I shouldn’t dim my capabilities or do less, because I know what I can and can’t handle, but rather I should make my expectations more realistic and choose to celebrate myself a bit more moving forward. This is always something that I’ve struggled with — it feels awkward and selfish to acknowledge myself. But I very freely give my appreciation, support, and congratulations to those in my life…those are things I should be able to extend to myself as well.
That’s a lot of what this year has been about so far: loving myself as much as I love others.
I’ve gotten a lot better at it in many ways, and do I wish often that there was someone to come home to who could love me in the way I deserve, the way I’m trying to love myself? Of course — who doesn’t want that?

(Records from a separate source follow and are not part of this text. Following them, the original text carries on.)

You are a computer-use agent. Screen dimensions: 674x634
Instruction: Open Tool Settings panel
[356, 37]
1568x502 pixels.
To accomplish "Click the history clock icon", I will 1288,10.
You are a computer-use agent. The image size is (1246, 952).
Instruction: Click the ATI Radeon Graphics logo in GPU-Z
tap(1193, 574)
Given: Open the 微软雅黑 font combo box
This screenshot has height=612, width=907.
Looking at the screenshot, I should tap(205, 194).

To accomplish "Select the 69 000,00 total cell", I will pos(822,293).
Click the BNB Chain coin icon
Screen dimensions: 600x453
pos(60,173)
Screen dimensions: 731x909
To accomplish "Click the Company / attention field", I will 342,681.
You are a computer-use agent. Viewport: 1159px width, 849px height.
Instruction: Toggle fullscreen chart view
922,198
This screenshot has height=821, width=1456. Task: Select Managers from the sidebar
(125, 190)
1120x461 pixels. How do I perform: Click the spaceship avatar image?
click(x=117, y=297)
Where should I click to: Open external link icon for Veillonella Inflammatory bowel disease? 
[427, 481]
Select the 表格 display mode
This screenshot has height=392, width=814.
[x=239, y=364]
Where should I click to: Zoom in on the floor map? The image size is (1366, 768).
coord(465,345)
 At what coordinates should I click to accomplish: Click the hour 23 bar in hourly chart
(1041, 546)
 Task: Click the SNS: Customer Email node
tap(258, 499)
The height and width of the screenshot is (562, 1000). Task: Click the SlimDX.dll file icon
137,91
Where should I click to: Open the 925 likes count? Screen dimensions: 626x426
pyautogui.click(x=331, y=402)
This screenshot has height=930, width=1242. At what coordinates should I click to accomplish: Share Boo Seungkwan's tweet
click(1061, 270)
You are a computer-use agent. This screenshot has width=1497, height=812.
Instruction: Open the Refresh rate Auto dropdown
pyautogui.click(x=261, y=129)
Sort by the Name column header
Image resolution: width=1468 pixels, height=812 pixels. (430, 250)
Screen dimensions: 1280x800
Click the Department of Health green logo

But while I’m in this period of being alone in my life, I need to learn how to be alone. And not just to survive, but to thrive; to be someone who can provide themselves with everything emotionally and physically they need so that when the time comes, I don’t settle for someone who gives me the bare minimum again. And part of that is celebrating myself and all I do, when the time calls for it.
This is an act of self-love I hope to master someday. Not just for myself, but so that, as I come to understand it, I can help others who struggle with the same position I’m in.
So, I guess in a way, this is all to say that I’m trying to give myself the time and space right now to feel proud of myself and how far I’ve come, by going back and reading those older posts and comparing them to my more recent ones. By recognizing the areas I’m still lacking but allowing myself to take a breath and say, “Yeah, there’s more work to do, but look at everything we’ve done.”
I have big plans for my life, and I don’t know when it’ll all start, but I know I need to be ready and fully secure in myself when they do. I hope you feel that fire in you, too, to take it easy on yourself from time to time and give yourself the moment to truly celebrate you.